DATASET CONTENT:
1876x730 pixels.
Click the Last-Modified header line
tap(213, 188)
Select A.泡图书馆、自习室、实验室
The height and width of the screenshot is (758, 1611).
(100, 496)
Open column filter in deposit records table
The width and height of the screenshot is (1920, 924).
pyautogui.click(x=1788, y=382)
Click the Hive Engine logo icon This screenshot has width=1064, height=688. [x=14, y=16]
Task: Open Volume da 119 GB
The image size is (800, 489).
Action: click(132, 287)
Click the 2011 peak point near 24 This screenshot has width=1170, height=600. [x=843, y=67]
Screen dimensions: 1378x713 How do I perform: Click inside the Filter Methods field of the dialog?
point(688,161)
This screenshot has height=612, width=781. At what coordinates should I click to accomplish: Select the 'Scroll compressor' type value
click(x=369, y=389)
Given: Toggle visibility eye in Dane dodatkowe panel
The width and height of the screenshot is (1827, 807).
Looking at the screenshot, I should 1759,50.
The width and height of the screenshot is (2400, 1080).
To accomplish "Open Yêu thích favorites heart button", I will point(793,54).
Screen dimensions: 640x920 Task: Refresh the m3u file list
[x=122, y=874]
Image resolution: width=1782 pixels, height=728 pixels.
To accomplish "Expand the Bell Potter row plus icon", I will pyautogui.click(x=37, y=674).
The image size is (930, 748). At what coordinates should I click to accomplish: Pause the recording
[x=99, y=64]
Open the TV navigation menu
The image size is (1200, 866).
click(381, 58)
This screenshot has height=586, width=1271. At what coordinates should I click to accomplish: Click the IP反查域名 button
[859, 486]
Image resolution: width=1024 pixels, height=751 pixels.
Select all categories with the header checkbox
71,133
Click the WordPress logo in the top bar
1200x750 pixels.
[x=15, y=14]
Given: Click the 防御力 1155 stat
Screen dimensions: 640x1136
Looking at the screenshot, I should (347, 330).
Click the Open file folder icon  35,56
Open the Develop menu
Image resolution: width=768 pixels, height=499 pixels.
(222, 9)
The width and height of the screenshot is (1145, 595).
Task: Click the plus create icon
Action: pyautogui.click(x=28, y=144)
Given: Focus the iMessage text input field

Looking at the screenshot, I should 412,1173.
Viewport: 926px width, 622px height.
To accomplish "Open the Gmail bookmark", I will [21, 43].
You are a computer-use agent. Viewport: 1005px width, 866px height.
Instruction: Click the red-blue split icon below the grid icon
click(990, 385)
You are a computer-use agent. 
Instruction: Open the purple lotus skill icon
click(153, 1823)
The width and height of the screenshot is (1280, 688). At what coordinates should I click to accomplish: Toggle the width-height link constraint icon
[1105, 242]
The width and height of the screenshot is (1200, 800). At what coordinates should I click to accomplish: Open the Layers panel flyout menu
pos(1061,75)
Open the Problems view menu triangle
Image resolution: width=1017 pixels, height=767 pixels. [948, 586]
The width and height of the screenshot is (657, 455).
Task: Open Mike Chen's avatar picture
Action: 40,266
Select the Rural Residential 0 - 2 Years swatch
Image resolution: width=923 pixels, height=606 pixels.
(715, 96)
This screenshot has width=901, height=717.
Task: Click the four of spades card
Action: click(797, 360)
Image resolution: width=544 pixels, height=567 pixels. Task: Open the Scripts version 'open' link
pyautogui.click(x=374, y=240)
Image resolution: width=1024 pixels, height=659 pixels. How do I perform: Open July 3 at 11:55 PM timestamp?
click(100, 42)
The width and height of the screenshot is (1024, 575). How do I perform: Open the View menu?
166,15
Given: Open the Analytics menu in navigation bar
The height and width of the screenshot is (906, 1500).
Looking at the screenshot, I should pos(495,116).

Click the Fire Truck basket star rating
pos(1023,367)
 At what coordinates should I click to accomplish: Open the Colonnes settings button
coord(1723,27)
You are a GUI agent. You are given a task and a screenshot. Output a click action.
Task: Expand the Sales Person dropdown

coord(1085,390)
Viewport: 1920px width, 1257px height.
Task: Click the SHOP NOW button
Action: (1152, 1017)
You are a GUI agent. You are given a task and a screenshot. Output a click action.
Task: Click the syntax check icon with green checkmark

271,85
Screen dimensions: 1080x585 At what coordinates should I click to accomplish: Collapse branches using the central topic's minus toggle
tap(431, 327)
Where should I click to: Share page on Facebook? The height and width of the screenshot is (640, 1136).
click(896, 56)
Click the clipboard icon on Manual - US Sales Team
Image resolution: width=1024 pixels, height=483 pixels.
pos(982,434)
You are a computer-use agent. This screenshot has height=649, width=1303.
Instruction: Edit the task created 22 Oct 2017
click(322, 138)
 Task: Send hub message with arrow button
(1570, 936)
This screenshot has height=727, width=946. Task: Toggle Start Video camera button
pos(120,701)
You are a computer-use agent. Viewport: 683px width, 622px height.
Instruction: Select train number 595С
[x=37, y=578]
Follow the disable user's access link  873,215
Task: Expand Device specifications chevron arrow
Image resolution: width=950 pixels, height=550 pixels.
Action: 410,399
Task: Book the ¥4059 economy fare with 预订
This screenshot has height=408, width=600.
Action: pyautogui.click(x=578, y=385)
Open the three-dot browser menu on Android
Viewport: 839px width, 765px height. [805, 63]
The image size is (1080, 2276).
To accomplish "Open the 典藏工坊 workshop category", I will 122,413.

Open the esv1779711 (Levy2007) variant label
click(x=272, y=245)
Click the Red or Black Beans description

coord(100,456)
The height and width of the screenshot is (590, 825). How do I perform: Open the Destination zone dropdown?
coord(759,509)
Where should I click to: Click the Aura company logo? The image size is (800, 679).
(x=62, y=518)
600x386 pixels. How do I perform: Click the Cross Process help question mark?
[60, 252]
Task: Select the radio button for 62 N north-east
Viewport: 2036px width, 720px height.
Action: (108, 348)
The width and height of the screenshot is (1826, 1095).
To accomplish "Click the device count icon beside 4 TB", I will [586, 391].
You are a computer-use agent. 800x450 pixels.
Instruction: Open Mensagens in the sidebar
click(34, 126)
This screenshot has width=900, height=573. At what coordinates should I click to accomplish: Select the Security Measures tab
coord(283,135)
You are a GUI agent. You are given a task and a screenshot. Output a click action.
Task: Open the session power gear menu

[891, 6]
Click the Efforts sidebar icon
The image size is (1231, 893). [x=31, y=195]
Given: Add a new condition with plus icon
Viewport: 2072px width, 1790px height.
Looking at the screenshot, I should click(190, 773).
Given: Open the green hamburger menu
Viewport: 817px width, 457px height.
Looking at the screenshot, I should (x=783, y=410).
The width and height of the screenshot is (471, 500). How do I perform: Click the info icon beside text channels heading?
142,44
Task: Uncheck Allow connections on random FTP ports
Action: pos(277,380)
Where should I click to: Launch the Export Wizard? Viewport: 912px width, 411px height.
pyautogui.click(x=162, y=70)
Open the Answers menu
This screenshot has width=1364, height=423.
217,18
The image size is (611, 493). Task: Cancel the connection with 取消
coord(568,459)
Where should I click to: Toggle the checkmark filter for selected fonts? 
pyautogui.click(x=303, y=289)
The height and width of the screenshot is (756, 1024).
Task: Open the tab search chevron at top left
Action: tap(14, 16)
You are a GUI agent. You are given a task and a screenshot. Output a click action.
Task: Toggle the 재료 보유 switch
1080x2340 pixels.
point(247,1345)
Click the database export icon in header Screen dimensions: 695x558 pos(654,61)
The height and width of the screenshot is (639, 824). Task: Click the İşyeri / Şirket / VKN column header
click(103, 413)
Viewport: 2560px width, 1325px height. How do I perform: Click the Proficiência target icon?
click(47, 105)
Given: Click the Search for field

ASSIGNMENT:
Send back exactly the lines of the listing above starting at the one with "Image resolution: width=1024 pixels, height=659" and ending at the one with "Given: Open the Analytics", inclusive, and no others.

EXERCISE ANSWER:
Image resolution: width=1024 pixels, height=659 pixels. How do I perform: Open July 3 at 11:55 PM timestamp?
click(100, 42)
The width and height of the screenshot is (1024, 575). How do I perform: Open the View menu?
166,15
Given: Open the Analytics menu in navigation bar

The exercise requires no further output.